At the other end, we have the “artists”. These are the ones who, back in the day, were making composite prints and experimenting with solarization and now embrace digital processing as an integral part of transforming the captured image to their vision of a final product. At the heart of issue is whether we see ourselves as documenters of the human condition or artists for whom digital photography is a rich medium with a plethora of available tools to work with.

post processing

But why the polarity? Democrat vs Republican, boxers vs jockeys, RAW vs jpeg – why do we have to align ourselves with one or the other? I for one have conservative views on some issues and liberal views on others, I prefer jockeys but don’t rain disdain on my boxer-clad brethren. So why can’t we look at an image and, processed or not, appreciate what the maker has tried to communicate? Let’s agree that, if a photo is intended for news or documentary purposes, we expect it to be, by and large, unaltered (although even National Geographic and the New York Times routinely crop, color correct and sharpen photos since this doesn’t alter the content). But if I remove a pop can from a landscape image or remove overhead wires from an architectural photo have I crossed some ethical line? What about “enhancing” the tones in a sunset or retouching a portrait – have I crossed it now? Or compositing a subject into a background – am I now a photographic con artist out to trick the viewer into believing I saw something that no one else can? We see examples of exactly these kinds of modifications all the time in print and I for one give it the thumbs up. Photography doesn’t start or end with the release of the shutter. It goes through a sequence of events like this:

  1. Photographer has an idea or sees something interesting.
  2. Photographer visualizes final product.
  3. Shoot now or wait for better light?
  4. Shoot from here or find a better position?
  5. Choose lens, lighting, tripod, filters, etc.
  6. Click.
  7. Download.
  8. Process to achieve step 2.
  9. Print.
  10. Show the world.

So, if your “vision” is to document exactly what’s in front of you exactly as it appears, then great, click and you’re done.

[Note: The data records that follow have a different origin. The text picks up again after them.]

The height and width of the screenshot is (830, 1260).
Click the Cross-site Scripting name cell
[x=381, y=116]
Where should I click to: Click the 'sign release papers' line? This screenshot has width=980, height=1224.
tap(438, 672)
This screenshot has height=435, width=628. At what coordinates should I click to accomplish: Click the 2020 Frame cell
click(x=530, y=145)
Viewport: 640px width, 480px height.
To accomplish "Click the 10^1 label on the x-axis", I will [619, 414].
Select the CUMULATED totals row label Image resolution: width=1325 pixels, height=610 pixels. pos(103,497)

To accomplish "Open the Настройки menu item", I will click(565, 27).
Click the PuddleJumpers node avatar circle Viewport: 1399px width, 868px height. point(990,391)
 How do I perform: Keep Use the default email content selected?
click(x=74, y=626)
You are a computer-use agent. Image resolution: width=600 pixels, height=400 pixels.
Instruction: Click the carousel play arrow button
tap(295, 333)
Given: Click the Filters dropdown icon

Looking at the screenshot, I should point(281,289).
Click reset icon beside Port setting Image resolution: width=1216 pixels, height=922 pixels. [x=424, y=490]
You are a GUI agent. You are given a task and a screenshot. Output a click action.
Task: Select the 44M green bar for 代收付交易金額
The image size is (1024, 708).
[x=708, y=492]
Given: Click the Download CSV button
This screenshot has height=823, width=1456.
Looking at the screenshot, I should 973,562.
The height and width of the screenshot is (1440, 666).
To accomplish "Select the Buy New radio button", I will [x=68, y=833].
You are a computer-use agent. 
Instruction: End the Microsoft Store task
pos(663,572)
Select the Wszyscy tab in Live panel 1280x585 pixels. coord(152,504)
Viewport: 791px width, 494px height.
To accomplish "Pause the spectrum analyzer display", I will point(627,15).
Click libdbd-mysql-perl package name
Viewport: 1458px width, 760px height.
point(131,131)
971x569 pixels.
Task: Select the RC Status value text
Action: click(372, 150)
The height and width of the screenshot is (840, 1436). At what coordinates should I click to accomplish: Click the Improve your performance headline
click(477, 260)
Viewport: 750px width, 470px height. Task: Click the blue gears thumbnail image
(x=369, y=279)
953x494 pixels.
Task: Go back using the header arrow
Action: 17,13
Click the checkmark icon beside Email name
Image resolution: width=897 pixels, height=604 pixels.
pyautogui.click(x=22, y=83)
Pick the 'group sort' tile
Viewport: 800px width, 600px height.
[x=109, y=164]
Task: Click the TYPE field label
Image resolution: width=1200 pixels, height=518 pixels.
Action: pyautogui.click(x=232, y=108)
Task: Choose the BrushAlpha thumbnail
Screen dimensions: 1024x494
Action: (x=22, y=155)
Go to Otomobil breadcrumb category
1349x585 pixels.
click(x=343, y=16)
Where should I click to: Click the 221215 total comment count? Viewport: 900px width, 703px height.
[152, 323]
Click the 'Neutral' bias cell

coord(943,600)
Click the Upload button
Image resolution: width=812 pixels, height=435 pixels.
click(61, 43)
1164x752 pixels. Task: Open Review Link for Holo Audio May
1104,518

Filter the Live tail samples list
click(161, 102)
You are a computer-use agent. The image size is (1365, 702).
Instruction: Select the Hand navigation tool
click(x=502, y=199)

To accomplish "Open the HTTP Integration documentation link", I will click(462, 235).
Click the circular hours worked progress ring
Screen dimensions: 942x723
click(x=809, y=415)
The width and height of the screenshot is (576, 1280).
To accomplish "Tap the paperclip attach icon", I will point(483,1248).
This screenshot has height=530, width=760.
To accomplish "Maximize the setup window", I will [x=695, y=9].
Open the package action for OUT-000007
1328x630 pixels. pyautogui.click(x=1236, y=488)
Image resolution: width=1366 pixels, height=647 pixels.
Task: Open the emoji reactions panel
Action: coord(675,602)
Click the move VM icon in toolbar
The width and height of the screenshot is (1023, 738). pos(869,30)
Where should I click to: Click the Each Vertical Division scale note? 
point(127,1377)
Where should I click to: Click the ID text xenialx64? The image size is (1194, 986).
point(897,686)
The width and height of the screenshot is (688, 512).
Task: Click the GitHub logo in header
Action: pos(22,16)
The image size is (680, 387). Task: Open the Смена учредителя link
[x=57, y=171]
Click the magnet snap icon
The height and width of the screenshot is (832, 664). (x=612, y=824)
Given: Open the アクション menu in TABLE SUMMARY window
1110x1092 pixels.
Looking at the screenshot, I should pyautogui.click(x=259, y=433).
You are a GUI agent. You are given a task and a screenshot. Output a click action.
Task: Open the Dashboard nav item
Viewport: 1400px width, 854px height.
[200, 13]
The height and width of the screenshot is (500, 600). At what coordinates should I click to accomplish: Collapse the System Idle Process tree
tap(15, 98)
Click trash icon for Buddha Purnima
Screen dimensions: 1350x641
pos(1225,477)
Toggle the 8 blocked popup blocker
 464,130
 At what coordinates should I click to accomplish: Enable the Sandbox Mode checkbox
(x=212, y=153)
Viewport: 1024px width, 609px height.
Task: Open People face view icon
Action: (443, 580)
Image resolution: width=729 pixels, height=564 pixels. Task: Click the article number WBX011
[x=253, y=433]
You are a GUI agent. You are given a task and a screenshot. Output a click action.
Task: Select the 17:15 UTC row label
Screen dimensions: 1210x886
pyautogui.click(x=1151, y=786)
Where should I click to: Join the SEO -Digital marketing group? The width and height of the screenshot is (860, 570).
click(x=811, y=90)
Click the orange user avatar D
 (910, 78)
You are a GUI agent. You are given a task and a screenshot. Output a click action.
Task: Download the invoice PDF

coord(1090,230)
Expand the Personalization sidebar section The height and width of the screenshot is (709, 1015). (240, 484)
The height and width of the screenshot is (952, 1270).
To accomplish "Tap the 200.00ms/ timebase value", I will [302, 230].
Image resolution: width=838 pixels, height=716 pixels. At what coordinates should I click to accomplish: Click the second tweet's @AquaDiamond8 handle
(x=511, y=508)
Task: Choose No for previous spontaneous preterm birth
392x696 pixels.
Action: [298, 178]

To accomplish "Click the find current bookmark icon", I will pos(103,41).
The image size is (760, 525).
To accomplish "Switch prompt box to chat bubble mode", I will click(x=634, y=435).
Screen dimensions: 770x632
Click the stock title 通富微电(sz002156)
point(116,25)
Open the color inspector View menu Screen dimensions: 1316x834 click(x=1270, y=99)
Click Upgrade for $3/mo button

But if your visualization of a subject goes beyond that, then go for it. Capture the image as a starting point and use your creativity and tools to make that vision a reality. After all, is there really much difference between using a graduated ND filter and long exposure for a landscape compared to taking a series of bracketed shots for HDR processing? Either way, the final image will not reflect what stood before the photographer. So how about we not get our boxers in a bunch over this and accept that we will undoubtedly come down somewhere in between the extremes. Whatever the style or look of your images, make it your own and clients will seek you out for it.

And by the way, much to the universal horror of my fellow photographers, most of my images (including everything on this site) are shot as jpegs. But that’s a discussion for another time.